- Episode no.: Season 2 Episode 3
- Directed by: Eric Laneuville
- Written by: Matthew V. Lewis
- Production code: 203
- Original air date: October 4, 2011

Guest appearances
- Joanna Cassidy as Joan Hunt; Cliff Curtis as Special Agent Derek Ames; Stephen Barker Turner as Tom Parker; Keira Naughton as Jennifer Parker; Slaine as Kevin Roban; Nicole Callender as Helen Marti;

Episode chronology
| ← Previous "Hunting Party" | Next → "Lazarus Man" |
- Body of Proof (season 2)

= Missing (Body of Proof) =

"Missing" is the third episode of the second season of the American medical drama Body of Proof. It was originally broadcast in the United States on ABC on October 4, 2011. The episode was directed by Eric Laneuville and written by Matthew V. Lewis.

Following Megan Hunt (Dana Delany), a former neurosurgeon turned medical examiner at Philadelphia, in this episode, Helen Martin (Nicole Callender) is run over by a speeding truck whilst trying to stop the kidnapping of Noah Parker (Anthony Pierini). With the help of FBI agent Derek Ames (Cliff Curtis), Detective Bud Morris (John Carroll Lynch) tries to find the culprits of the kidnapping before the child dies. Meanwhile, Megan has to relive the death of her father, when her mother Joan (Joanna Cassidy) visits.

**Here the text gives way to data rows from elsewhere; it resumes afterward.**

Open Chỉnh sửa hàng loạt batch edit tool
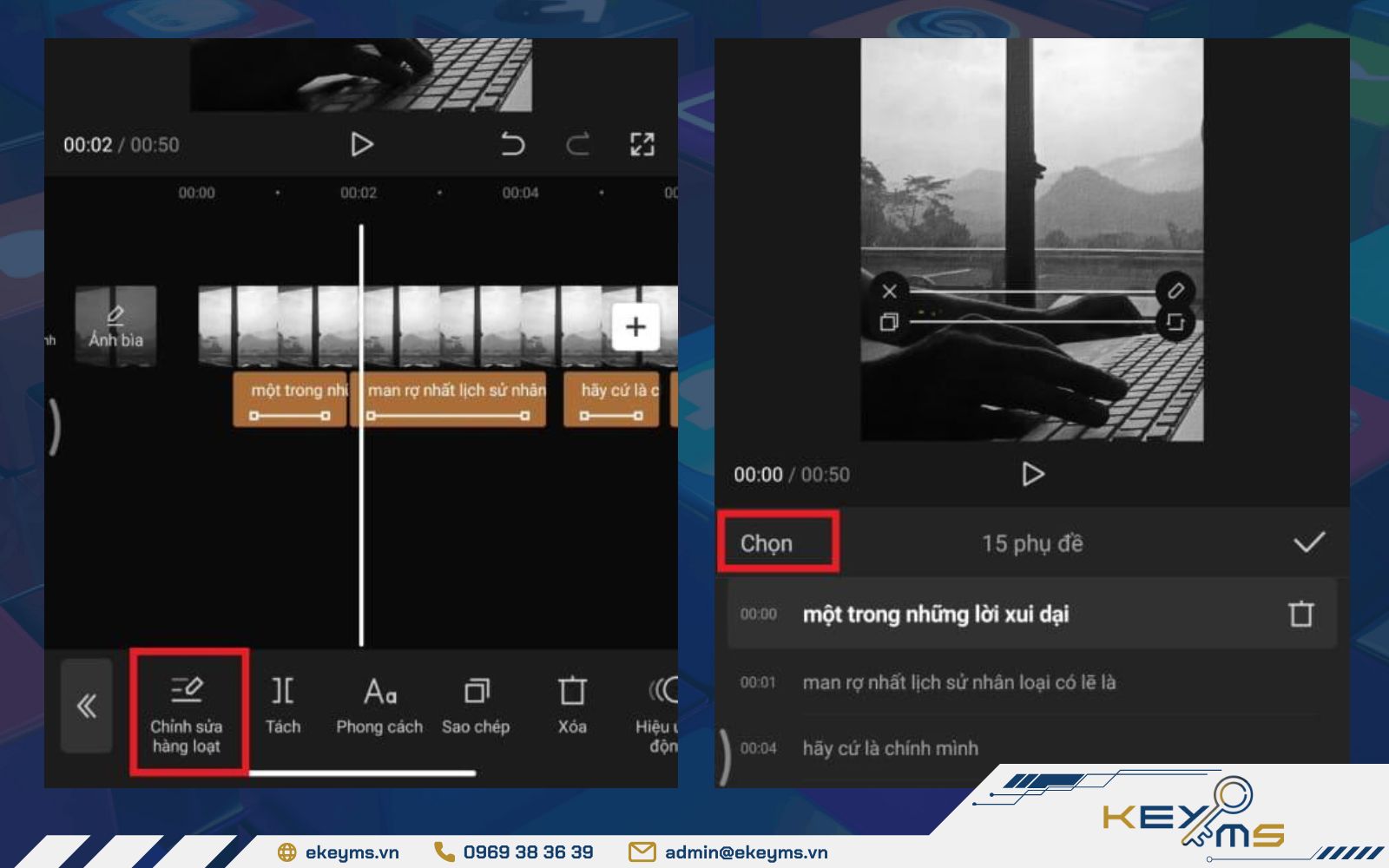1389x868 pixels. (187, 711)
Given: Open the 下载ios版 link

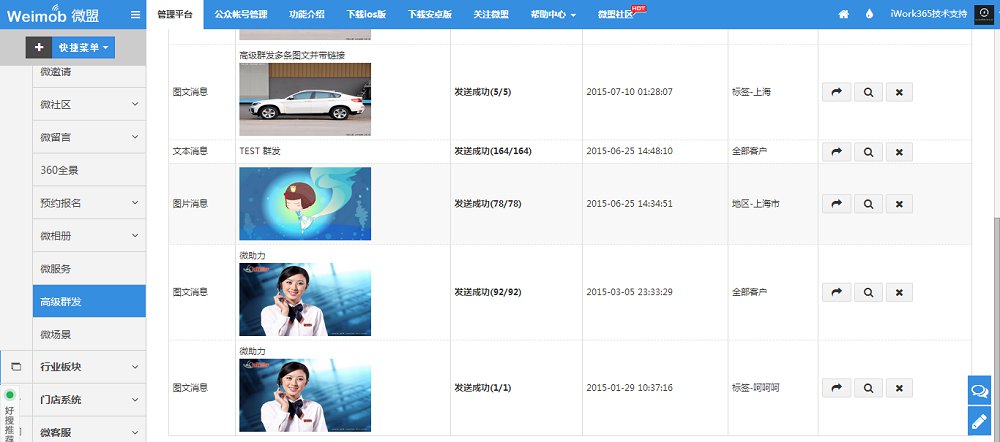Looking at the screenshot, I should pyautogui.click(x=366, y=15).
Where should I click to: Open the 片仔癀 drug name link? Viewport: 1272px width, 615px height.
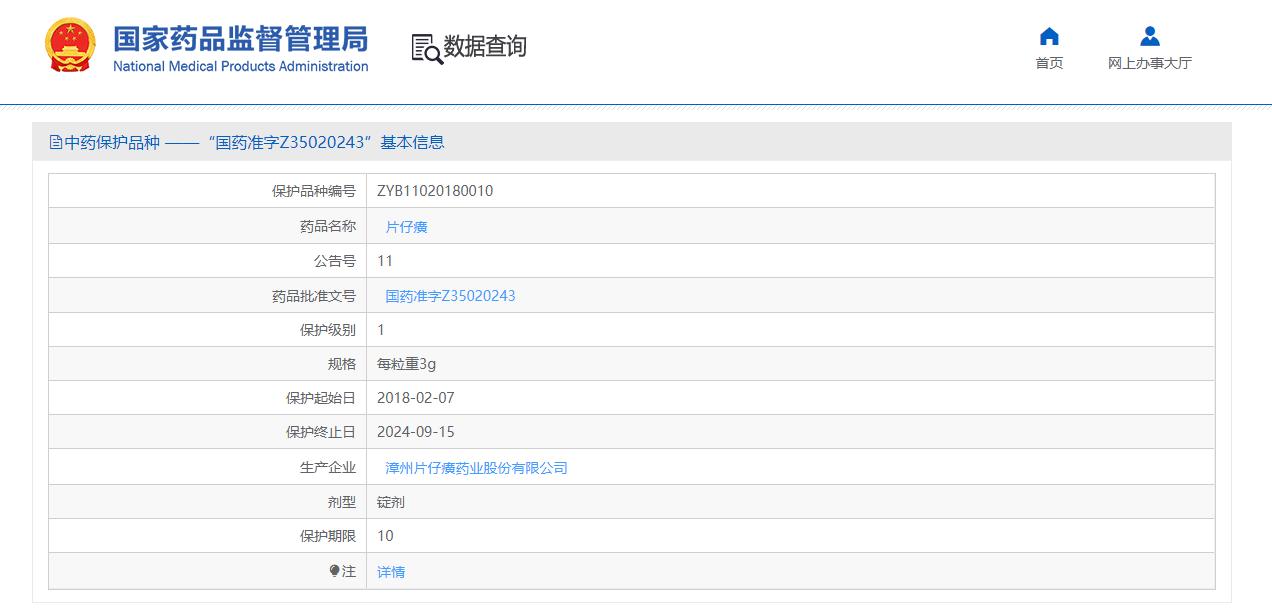405,226
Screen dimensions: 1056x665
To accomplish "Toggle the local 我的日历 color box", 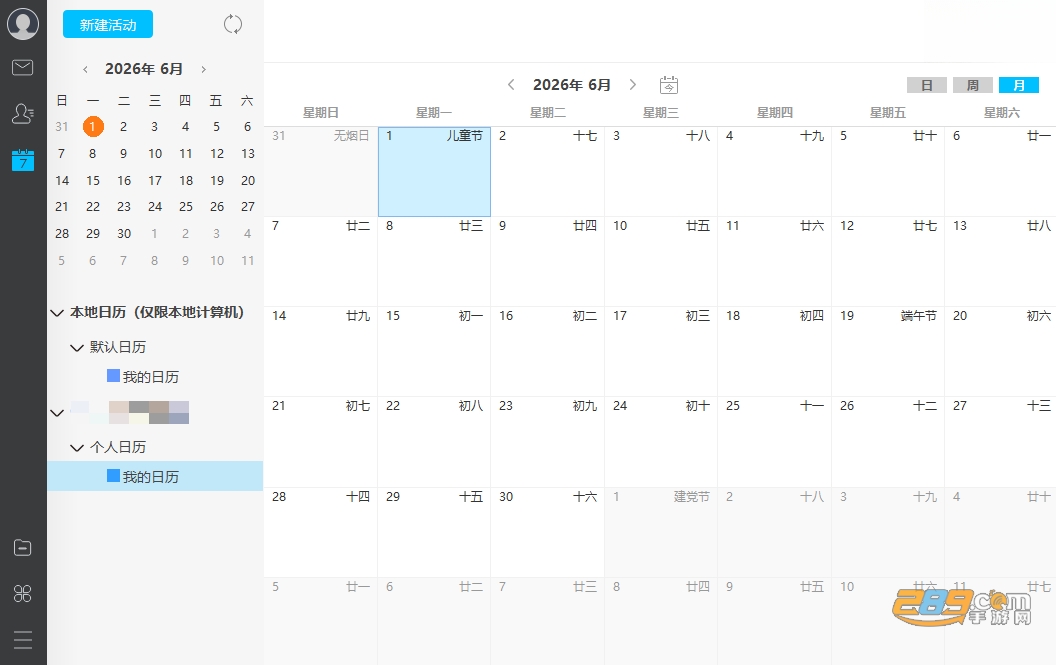I will 113,375.
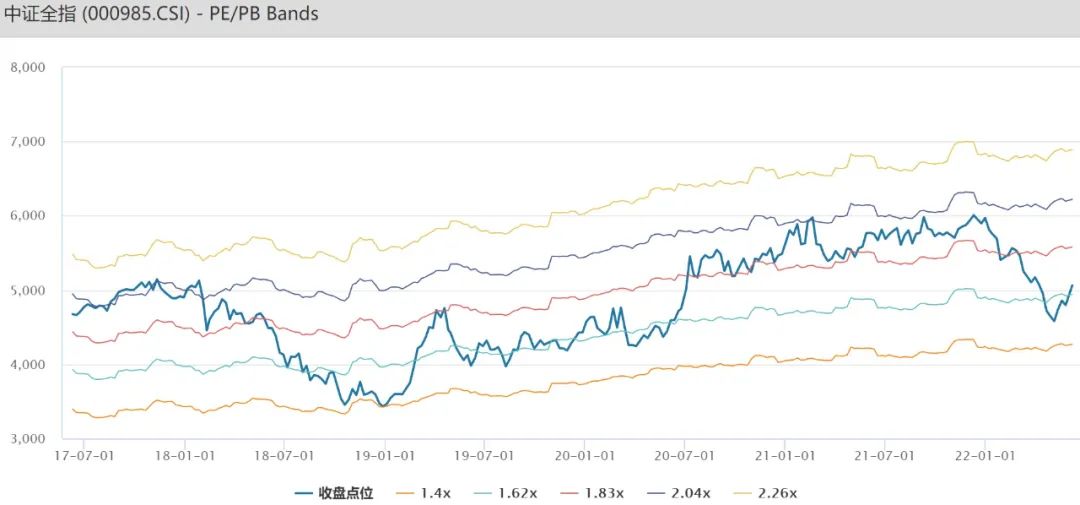This screenshot has height=505, width=1080.
Task: Click the 22-01-01 axis date
Action: click(985, 455)
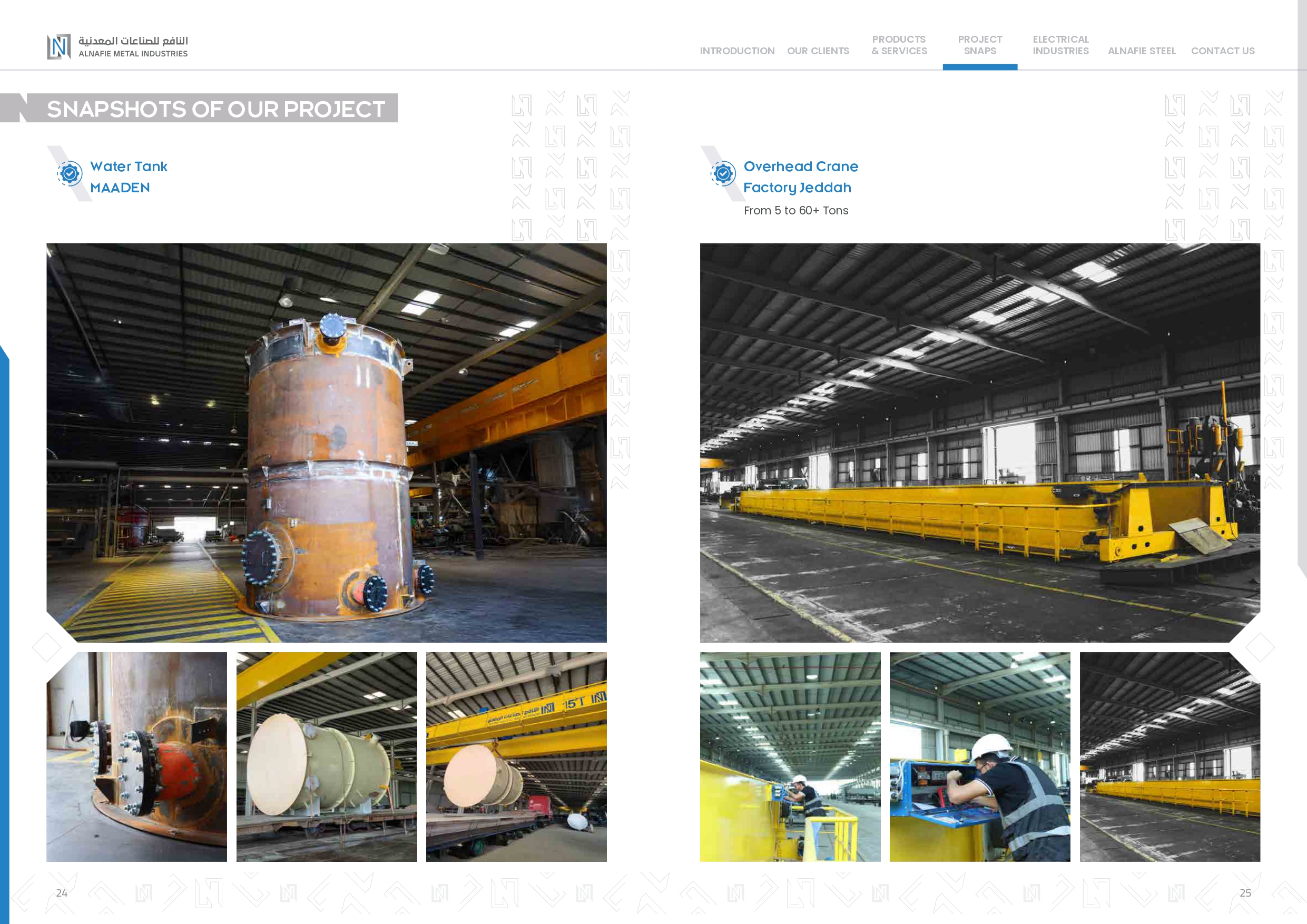Open the black-and-white crane girder thumbnail

click(1170, 756)
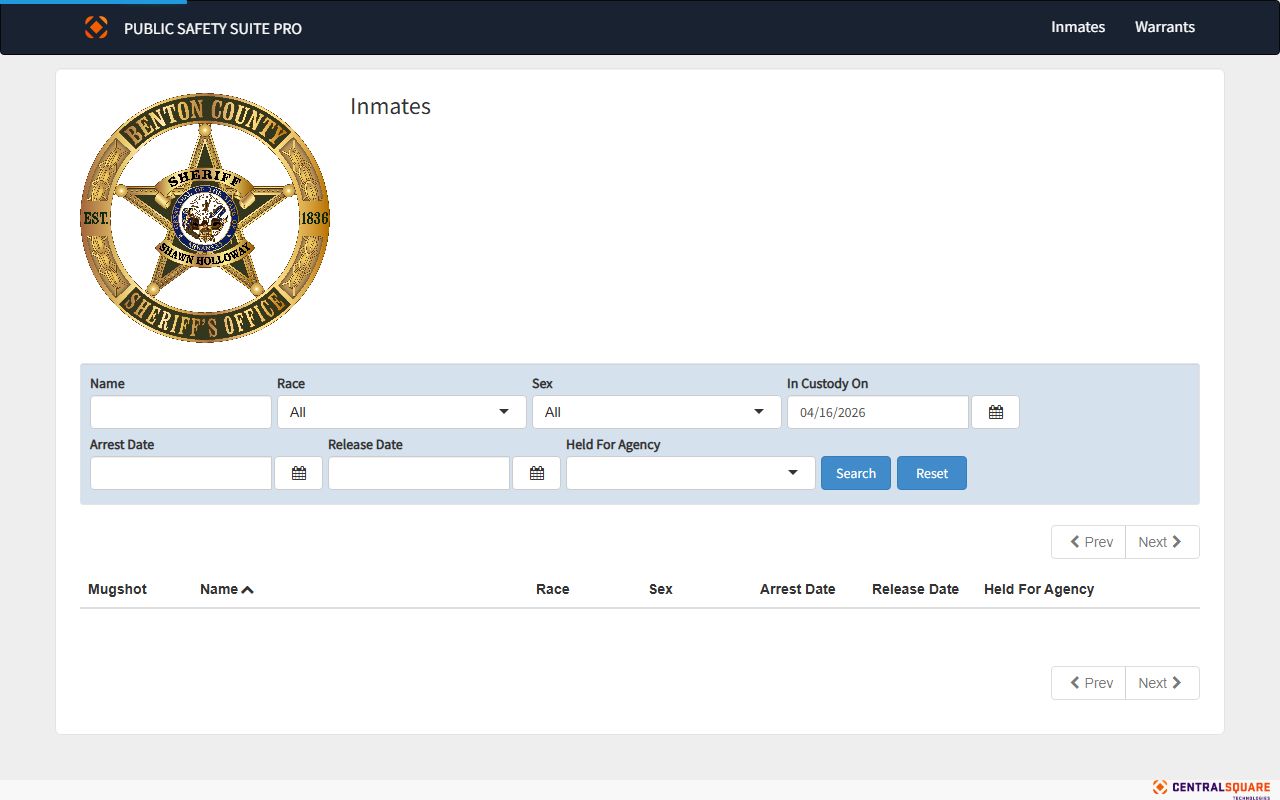Open the Held For Agency dropdown
The image size is (1280, 800).
pos(690,473)
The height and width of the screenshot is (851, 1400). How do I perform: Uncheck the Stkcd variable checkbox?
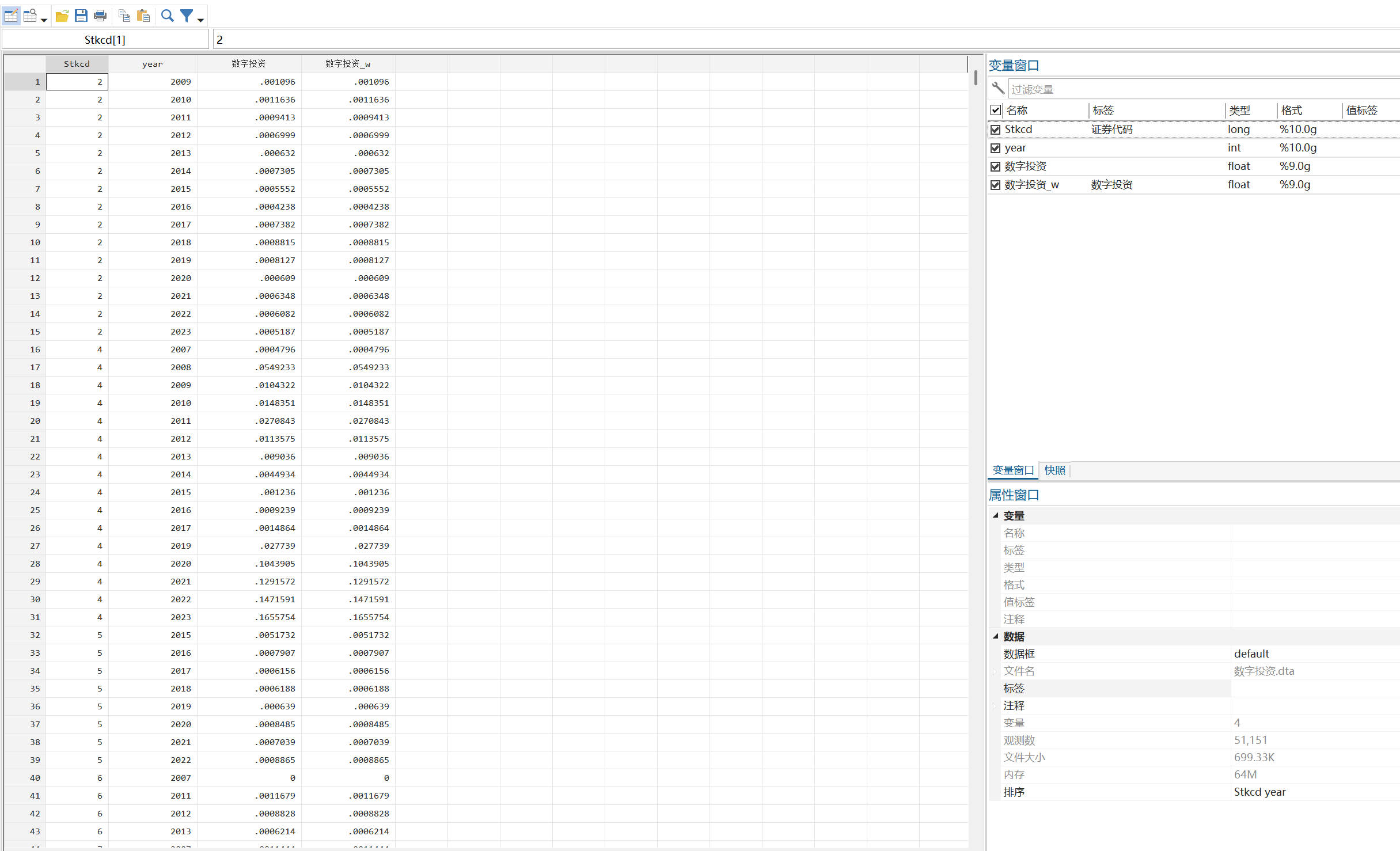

The episode received positive reviews, and was watched by 9.95 million viewers, according to Nielsen ratings, on the Tuesday night it aired in the United States. Critics praised the scenes which involved Bud, Joan as well as Megan and Derek; "the banter" and "opposites attracting", calling the episode "tense" and saying that it was the "most gripping episode of this season so far". Christine Orlando from TV Fanatic said, "Having been a bit bored with last week's episode, I was glad to see Body of Proof step up its game".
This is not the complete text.